Feminism | Posted by Alli B on 08/12/2011

Male Bisexuals: As Common As Unicorns?

male bisexuality = unicorn? I dont think so.

male bisexuality = unicorn? I don't think so.

I know a lot of people – gay and straight – who believe that bisexuality, specifically bisexual men, exist about as much as they believe that unicorns exist. It seems that there are people who believe that only women can be bisexual and that women are more fluid than men when it comes to sexuality. They believe men can’t be bisexual, but are either gay or straight. Hell, a few years ago I didn’t even believe bisexuality was real and now I identify as bi.

I have big problem with this, and I mean a BIG problem. You might ask, “Why? You’re a woman, why should you care about bisexual men?” I care because I think the gender stereotypes and gender roles that trap men are wrong.

Men are expected to show that they are real men by getting as much ass as possible. They are expected to be promiscuous, sleeping around with as many women as possible. If a man even thinks about not adhering to this stereotype/gender role, then he’s considered gay by others around him, which in our society is still not considered a good thing.

I know tons of men who are secretly bi and are only out to their partners. I know some who are bisexual but don’t want to come out because they’re afraid that no woman would ever want them and worry women will only see them as interested in men. They’re also afraid of gay men not believing them and telling them that they’re gay but are afraid to come out.

________________________

STATED GOAL A: In the post on male bisexuality, why does the writer, a woman, say she cares about bisexual men? Answer in one to three sentences.
The post and the records that follow it are unrelated material.

MATERIAL PROVIDED:
________________________

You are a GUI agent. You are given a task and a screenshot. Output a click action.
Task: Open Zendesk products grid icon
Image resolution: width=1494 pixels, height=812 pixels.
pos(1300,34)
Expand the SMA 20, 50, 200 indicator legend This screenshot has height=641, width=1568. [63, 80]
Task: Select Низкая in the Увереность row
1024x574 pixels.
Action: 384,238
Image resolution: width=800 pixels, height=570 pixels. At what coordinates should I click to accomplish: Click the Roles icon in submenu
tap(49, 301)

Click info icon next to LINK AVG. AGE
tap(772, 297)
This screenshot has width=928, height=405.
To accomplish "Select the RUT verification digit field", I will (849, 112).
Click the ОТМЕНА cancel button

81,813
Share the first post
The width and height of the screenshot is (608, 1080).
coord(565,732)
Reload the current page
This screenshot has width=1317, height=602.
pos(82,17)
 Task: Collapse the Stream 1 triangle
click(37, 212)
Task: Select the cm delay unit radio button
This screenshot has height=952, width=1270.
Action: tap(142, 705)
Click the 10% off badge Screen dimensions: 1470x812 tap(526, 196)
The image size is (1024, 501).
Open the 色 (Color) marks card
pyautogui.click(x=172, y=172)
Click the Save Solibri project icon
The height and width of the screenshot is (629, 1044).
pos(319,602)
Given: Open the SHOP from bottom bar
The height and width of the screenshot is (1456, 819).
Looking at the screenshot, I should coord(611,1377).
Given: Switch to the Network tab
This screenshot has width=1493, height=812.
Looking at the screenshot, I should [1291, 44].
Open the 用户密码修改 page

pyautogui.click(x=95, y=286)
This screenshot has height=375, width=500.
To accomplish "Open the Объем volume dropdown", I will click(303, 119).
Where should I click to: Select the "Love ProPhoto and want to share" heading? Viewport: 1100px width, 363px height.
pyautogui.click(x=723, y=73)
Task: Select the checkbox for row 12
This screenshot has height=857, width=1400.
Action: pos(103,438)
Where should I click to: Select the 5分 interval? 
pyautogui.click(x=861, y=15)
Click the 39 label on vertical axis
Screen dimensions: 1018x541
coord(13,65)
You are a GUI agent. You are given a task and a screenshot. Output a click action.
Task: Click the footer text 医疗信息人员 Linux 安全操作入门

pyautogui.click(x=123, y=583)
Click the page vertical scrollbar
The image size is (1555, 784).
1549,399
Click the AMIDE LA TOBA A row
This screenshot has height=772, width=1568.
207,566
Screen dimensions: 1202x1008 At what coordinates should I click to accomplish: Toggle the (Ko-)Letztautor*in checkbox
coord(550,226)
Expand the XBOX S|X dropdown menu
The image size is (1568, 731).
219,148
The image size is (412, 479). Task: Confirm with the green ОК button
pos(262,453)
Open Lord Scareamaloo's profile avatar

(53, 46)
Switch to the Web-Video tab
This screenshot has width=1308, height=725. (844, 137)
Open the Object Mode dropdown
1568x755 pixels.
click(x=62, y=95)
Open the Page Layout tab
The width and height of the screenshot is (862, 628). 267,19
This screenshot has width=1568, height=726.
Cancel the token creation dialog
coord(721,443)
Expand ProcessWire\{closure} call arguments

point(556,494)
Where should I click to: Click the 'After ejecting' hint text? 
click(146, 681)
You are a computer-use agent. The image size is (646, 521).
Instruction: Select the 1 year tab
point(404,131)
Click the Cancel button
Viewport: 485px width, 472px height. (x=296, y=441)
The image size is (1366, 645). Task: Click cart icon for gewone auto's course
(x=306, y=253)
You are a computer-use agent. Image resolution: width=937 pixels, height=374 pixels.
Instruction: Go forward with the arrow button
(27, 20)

________________________

STATED GOAL B: In the records, rewrite the stretch from the line containing "Switch to the Web-Video tab" through the line containing "Viewport: 485px width, 472px", replacing "tab" with "panel" and leaving everything else unchanged.

RIGHT ANSWER A: She cares because she thinks the gender stereotypes and gender roles that trap men are wrong.

RIGHT ANSWER B:
Switch to the Web-Video panel
This screenshot has width=1308, height=725. (844, 137)
Open the Object Mode dropdown
1568x755 pixels.
click(x=62, y=95)
Open the Page Layout panel
The width and height of the screenshot is (862, 628). 267,19
This screenshot has width=1568, height=726.
Cancel the token creation dialog
coord(721,443)
Expand ProcessWire\{closure} call arguments

point(556,494)
Where should I click to: Click the 'After ejecting' hint text? 
click(146, 681)
You are a computer-use agent. The image size is (646, 521).
Instruction: Select the 1 year panel
point(404,131)
Click the Cancel button
Viewport: 485px width, 472px height. (x=296, y=441)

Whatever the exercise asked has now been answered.